[[ Input data, beginning ]]
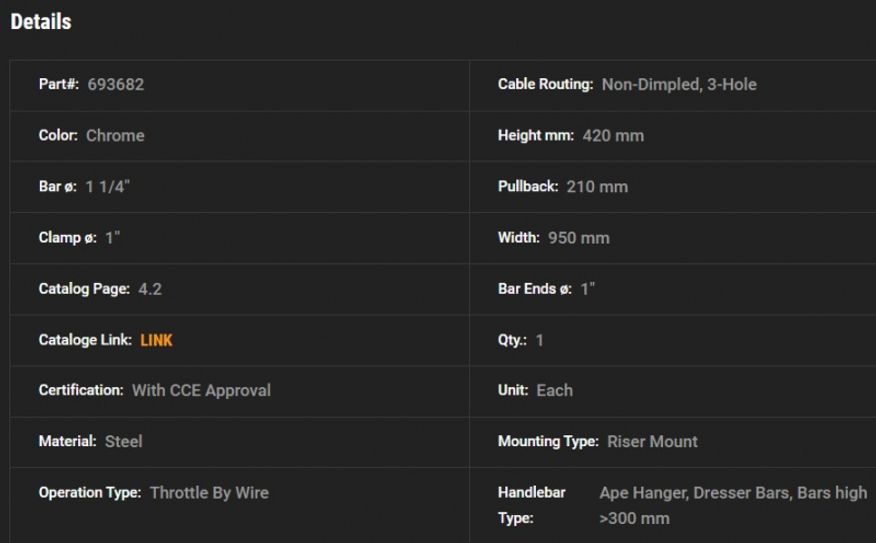Select the 420 mm height value
This screenshot has width=876, height=543.
613,136
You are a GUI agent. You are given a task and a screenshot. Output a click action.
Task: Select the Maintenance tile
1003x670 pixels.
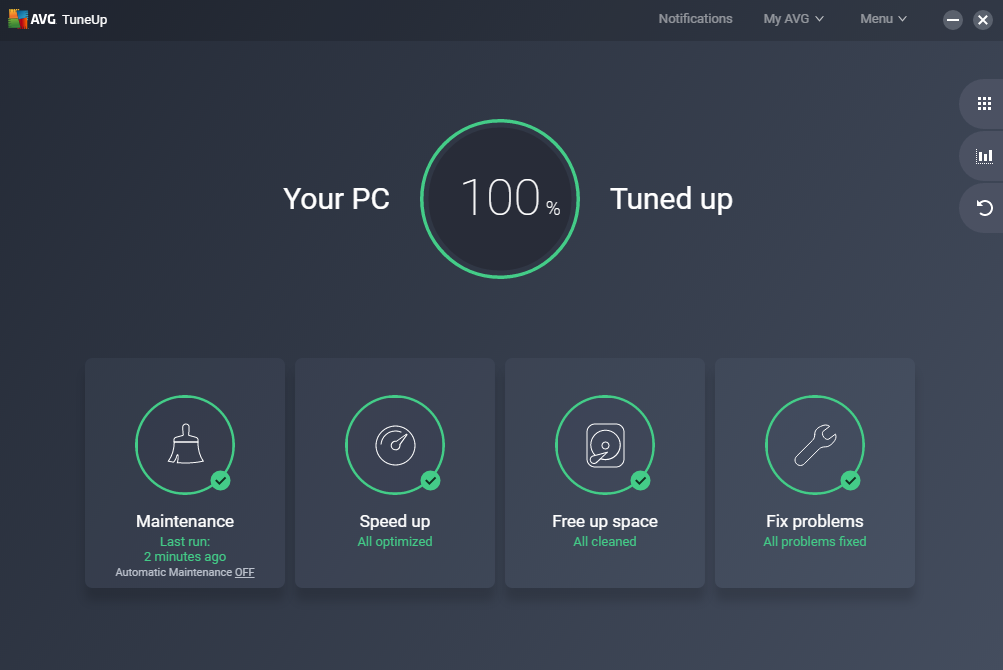coord(184,473)
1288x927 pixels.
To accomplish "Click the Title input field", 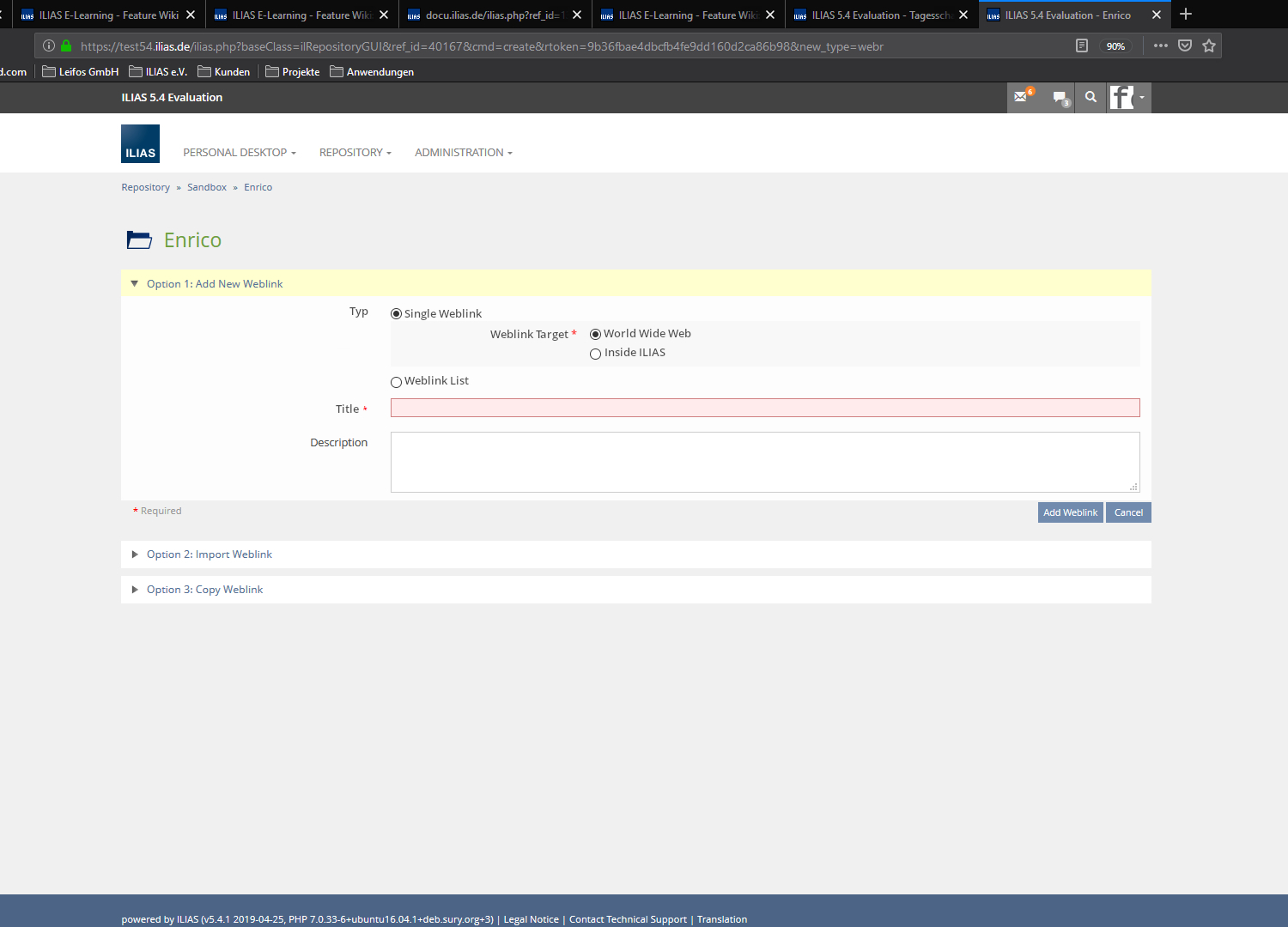I will click(764, 408).
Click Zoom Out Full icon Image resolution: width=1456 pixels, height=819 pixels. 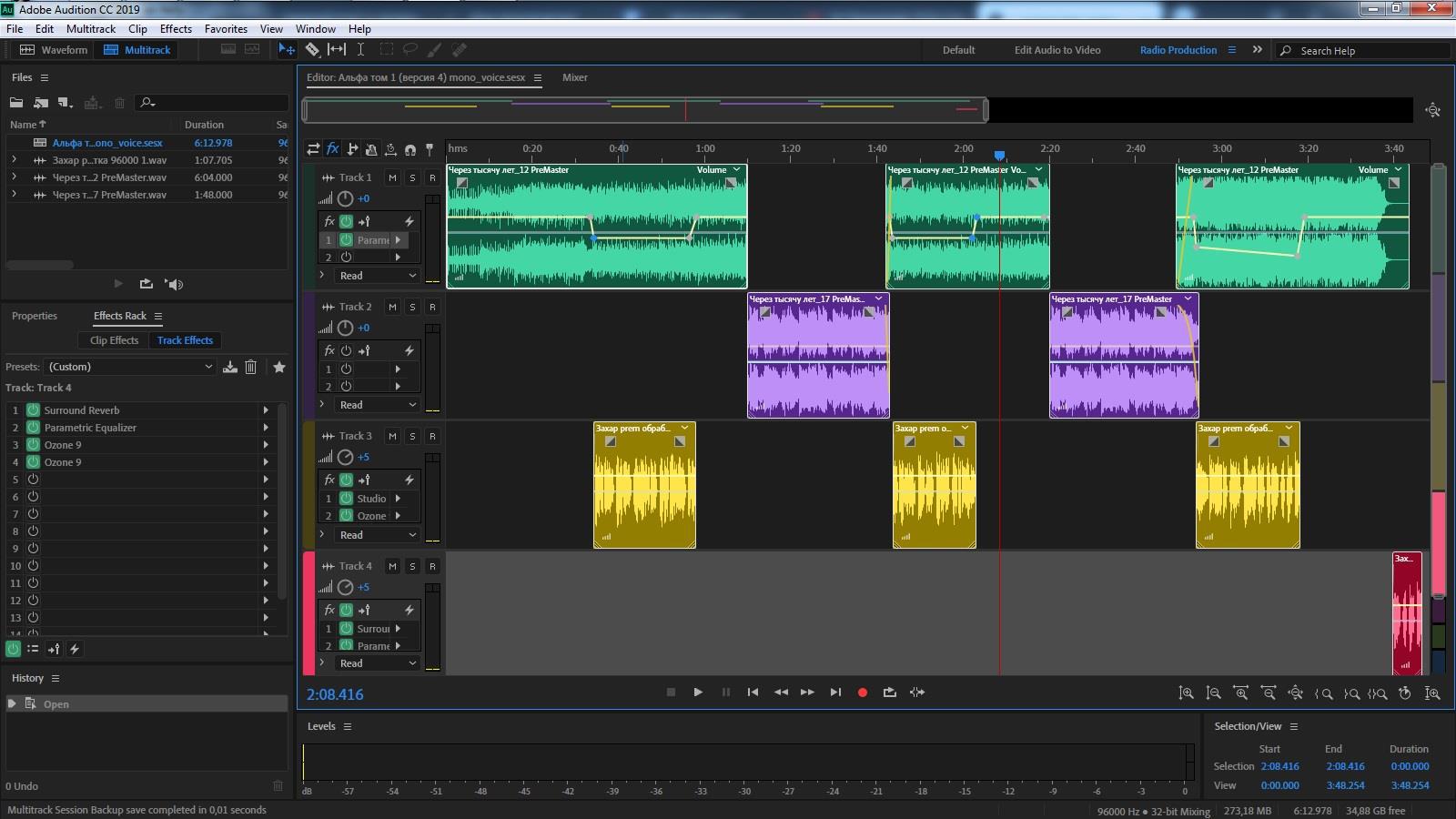tap(1295, 693)
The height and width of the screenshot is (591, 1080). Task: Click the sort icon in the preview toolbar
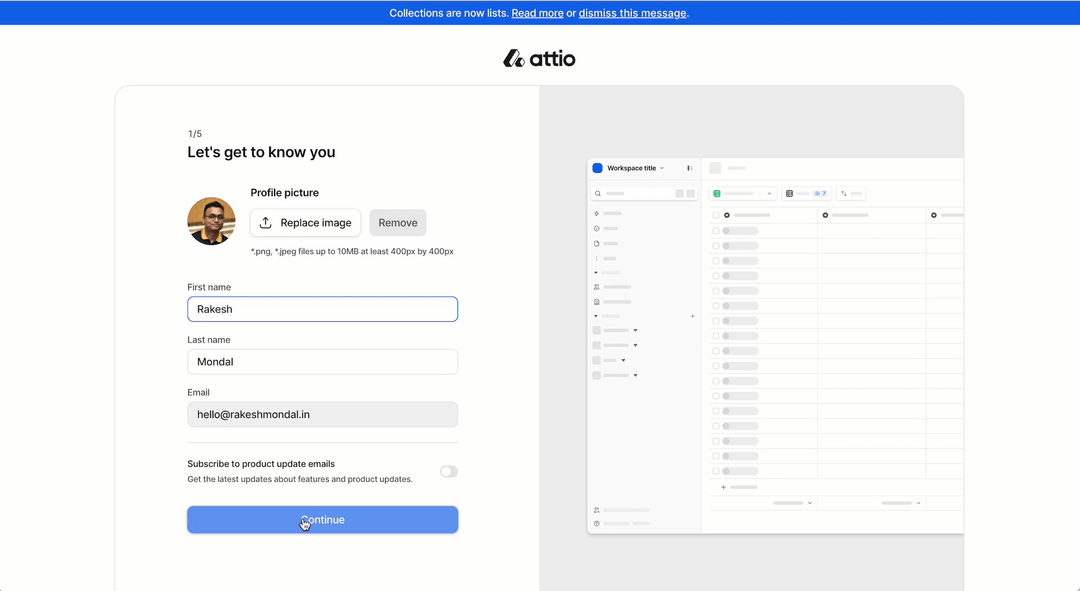click(845, 193)
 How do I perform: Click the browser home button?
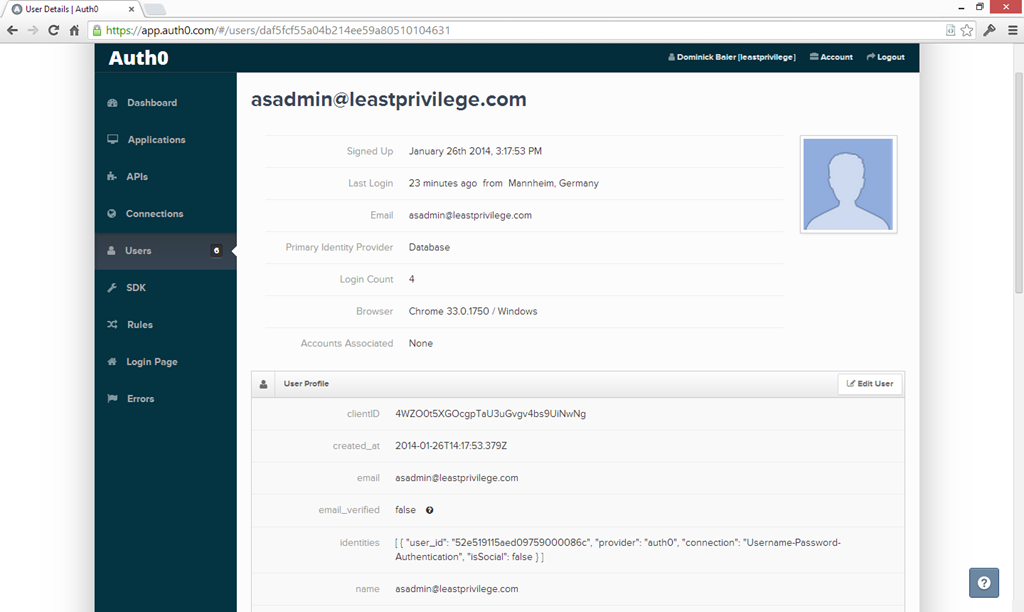(x=74, y=30)
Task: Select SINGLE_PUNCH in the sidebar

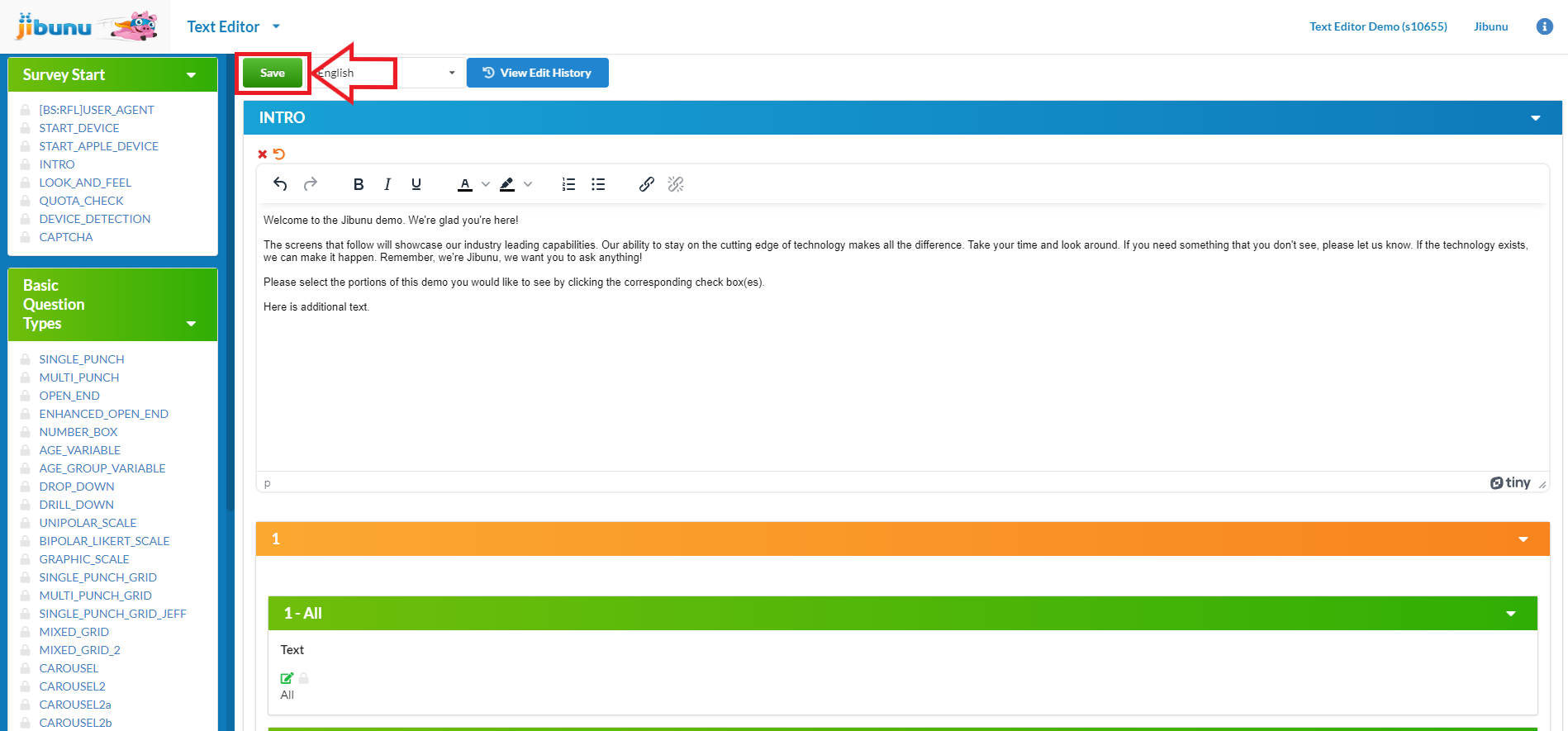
[[ Input data, end ]]
> Work instructions:
Each line from the one containing "How do I perform: Click" through the end of the records above is to be retyped exactly, with the pictures omitted and nothing added.

> Solved exercise:
 How do I perform: Click the browser home button?
(x=74, y=30)
Task: Select SINGLE_PUNCH in the sidebar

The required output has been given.